My daughter gleefully zipped open her backpack last night, and pushed a photocopied page into my face. I spluttered a bit as I pushed it back far enough for my eyes to focus on the words. I could just see my daughter's eyes twinking with excitement at me from over the top of the paper.
2006 VARIETY SHOW
It's that time again! We are looking for a variety of acts, such as: song, dance, instrumental, comedy, skits or any special talent a student may have. (A bunch of details) Students should start practicing now so they are well prepared.
Well, shut my mouth and slap the chicken. I lowered the paper to find my daughter still beaming at me, with a pencil in her hand. "Fill it out, Mommy!"
Oh my. Is this like the time Nickelodeon was looking for America's Funniest Mom and the kids decided I should audition? I refused, of course.
Uh, um. "What are you doing for the show?" I asked.
"I'm doing ballet!" With this proclamation, she began to whirl and tiptoe and leap around the kitchen, all with a snooty look on her face. "I'm going to be the STAR!"
"Oh, um. Well. It says you need to start practicing now, and have a routine and everything. Do you want to dance to music?"
She indicated that yes, and feels that Your Attitude Towards Cuttlefish
will provide a lovely backdrop to her interpretive dance. Oh, the lure of the squid-themed ballet.
See, this is one of the times where being a mommyblogger really can bite you in the ass. Because hello! How ripe for parody! How easy to make fun of her solid and probably well-justified belief that she should not only perform ballet for the variety show, but that it will make her a star. I'm no expert, and probably more than a little bitter having entered and lost more talent competitions than I'm willing to admit.
(I am talented! I swear. However, I made the mistake of doing a "dance" to Stray Cat Strut in 6th grade wearing cat ears and a tail on my black leotard. And I didn't actually learn a routine or anything like that. No, that stuff is for suckers. I just sort of got up on stage and pranced around. Actually, that's kind of comic genius. Never mind. It wasn't a mistake. It was brilliant. And that's only ONE of the moments that make me SO GLAD my parents didn't make home movies.)

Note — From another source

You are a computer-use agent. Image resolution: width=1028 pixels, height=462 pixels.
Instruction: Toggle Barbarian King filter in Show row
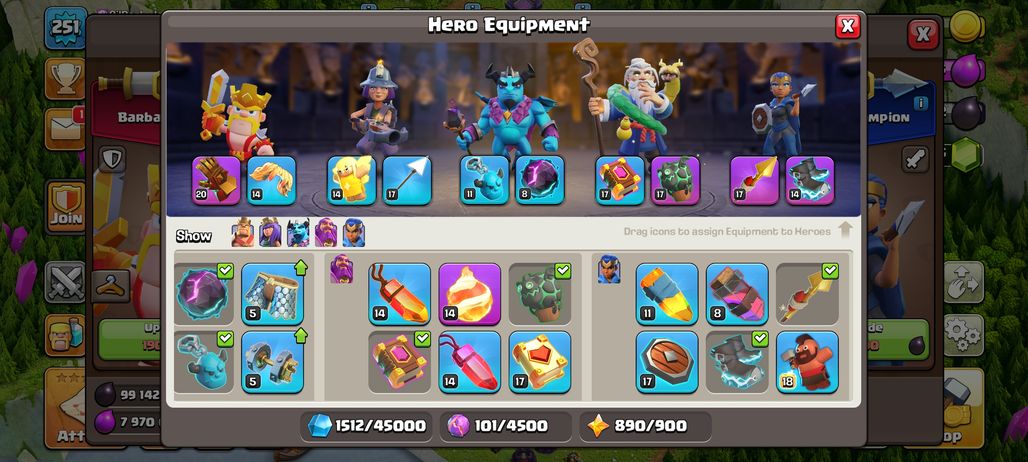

But here's the thing - do I encourage her to let her Cuttlefish flag fly, or do I suggest that perhaps she wait until another year, or do I pray she isn't chosen in the auditions and let her try? What to do, since clearly, it would be wrong to put video of it on the internet?
Apparently, kindergarteners aren't encouraged to apply, which is a bummer, because my son is getting quite masterful with the armpit and kneepit farts. He's carrying melodies, now. Perhaps I can get them to do a sibling act. Oh! And I can join in, and we can wear matching outfits!
Now, if I'm in it, I'm totally posting it on the internet.